Amy Lane, Ph.D., assistant professor of theater at Creighton, said the selection of Henry VI is especially poignant and an illustration of how Shakespeare’s work still speaks today. The play’s three parts, which Creighton and UNO will conflate into two, follows civil strife during England’s 15th century Wars of the Roses.

“It’s a story of corruption and political intrigue, not unlike what we see in the modern world today, especially in a campaign season,” Lane said. “Our part of the play is about when those political factions turn on each other and begin the destruction of the entire system. It’s still so current. Yes, it’s a history play and it involves people you read about in historical texts, but Shakespeare makes it more connected. He comments on the war in such human terms, looking at the human cost. He’s writing about the human condition and that hasn’t changed for thousands of years.”

Drawing on the complex human experience, Shakespeare could make a hero flawed and a villain sympathetic. He understood that teenagers seek freedom in reckless ways and that love and war ignited sometimes similar, if deadly passions.

“You look at a play like Hamlet, which is based on revenge tragedies, but he’s the first one to take a bad guy, a really bad guy, and give him a conscience. Claudius says, ‘O, my offense is rank’ and he prays humbly to God for forgiveness, explaining that he loved Gertrude so much and he’s sorry for what he did. I don’t think any playwright did that until Shakespeare, to give the villain a heart. He’s the first to delve into realism and naturalism as far as characters go.”

Shakespeare’s contributions to the English language and the wider culture are evident across multiple genres and styles. His range, Rettig said, is what sets him apart from his contemporaries and those who came before and after. And that today’s actors will still audition with Shakespearean soliloquies marks him, again, as an artist focused on the true vehicle for his art: the stage.

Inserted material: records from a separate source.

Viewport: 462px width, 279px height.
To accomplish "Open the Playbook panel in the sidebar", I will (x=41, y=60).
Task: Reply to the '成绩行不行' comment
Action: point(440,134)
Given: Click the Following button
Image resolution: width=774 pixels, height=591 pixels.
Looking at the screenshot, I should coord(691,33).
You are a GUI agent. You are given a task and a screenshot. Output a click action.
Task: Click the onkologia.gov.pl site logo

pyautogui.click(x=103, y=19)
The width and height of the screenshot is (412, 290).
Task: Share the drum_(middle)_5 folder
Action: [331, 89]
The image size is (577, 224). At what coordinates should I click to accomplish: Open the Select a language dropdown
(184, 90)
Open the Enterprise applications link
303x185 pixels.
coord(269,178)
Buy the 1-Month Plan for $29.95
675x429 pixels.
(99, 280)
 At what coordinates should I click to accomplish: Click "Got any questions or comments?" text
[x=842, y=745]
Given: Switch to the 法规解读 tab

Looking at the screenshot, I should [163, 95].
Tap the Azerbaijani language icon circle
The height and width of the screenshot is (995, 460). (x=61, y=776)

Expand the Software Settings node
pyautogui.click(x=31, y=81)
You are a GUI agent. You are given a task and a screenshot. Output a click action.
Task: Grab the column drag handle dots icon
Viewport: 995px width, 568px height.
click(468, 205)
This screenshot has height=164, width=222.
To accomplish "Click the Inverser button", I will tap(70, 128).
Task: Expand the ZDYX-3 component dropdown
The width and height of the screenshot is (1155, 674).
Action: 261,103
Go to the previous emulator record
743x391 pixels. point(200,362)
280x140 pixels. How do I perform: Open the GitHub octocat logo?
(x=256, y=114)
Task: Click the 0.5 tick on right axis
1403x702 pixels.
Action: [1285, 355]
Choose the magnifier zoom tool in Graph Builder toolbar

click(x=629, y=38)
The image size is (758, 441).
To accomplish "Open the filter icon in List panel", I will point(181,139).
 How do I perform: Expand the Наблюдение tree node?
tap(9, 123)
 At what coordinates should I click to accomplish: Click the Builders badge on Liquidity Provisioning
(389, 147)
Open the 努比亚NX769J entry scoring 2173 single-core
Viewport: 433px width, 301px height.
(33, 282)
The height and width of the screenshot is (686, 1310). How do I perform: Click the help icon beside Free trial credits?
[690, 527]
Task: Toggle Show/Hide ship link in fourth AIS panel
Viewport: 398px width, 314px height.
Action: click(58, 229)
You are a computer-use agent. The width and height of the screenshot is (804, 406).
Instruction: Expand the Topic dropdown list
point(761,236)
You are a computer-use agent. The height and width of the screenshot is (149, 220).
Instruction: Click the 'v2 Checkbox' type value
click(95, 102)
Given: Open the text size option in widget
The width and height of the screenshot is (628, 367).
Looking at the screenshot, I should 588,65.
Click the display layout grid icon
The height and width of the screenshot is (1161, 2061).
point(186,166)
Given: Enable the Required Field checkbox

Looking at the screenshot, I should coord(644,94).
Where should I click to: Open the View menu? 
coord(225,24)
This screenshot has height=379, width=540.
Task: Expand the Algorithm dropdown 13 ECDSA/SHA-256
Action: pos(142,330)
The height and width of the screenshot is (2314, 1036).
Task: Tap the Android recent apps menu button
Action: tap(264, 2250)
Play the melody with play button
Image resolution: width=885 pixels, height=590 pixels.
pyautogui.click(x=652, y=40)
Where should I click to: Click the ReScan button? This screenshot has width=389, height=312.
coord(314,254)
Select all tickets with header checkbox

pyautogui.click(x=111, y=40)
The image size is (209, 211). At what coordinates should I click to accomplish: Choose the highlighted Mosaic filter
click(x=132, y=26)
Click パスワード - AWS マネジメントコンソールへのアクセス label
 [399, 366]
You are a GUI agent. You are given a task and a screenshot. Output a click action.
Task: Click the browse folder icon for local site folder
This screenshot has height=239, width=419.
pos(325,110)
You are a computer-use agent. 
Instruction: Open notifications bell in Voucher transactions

“Tragedy, comedy, romance, history,” she said. “And masterpieces in all of them. Ben Jonson doesn’t have that range. Shaw was a master of comedy, but couldn’t sustain it across other genres. Shakespeare is an actor’s playwright. And when actors and directors like a playwright, he’s got staying power. Shakespeare has stuck around for more than 400 years because he knew how to make a part that an actor would love.”